Work request —
The reply should hold nothing except the lines from the one with "Task: Click the green" through the end of the entries, duplicated exactly and with no pictures.

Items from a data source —
▼▼▼

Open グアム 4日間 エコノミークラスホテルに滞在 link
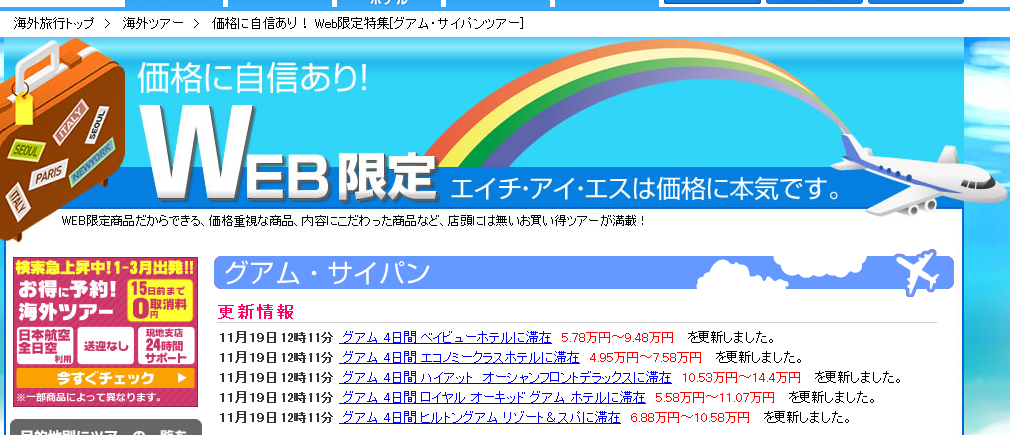Viewport: 1010px width, 435px height. coord(460,357)
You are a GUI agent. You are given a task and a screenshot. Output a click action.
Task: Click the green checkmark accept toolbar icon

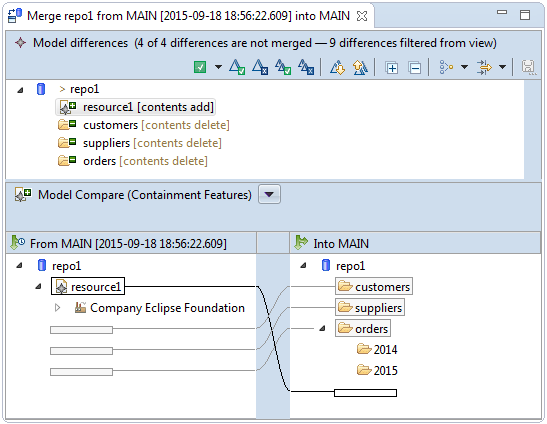[200, 67]
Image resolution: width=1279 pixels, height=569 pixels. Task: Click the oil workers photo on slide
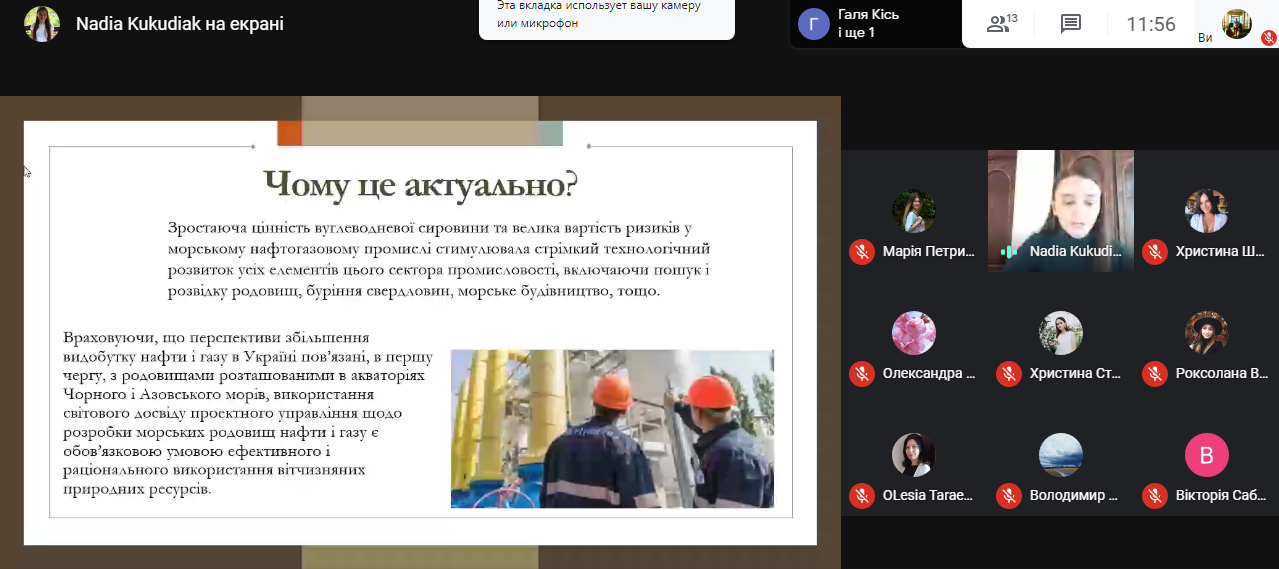612,428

▲▲▲

Result for this task —
Task: Click the green checkmark accept toolbar icon

[200, 67]
Image resolution: width=1279 pixels, height=569 pixels. Task: Click the oil workers photo on slide
612,428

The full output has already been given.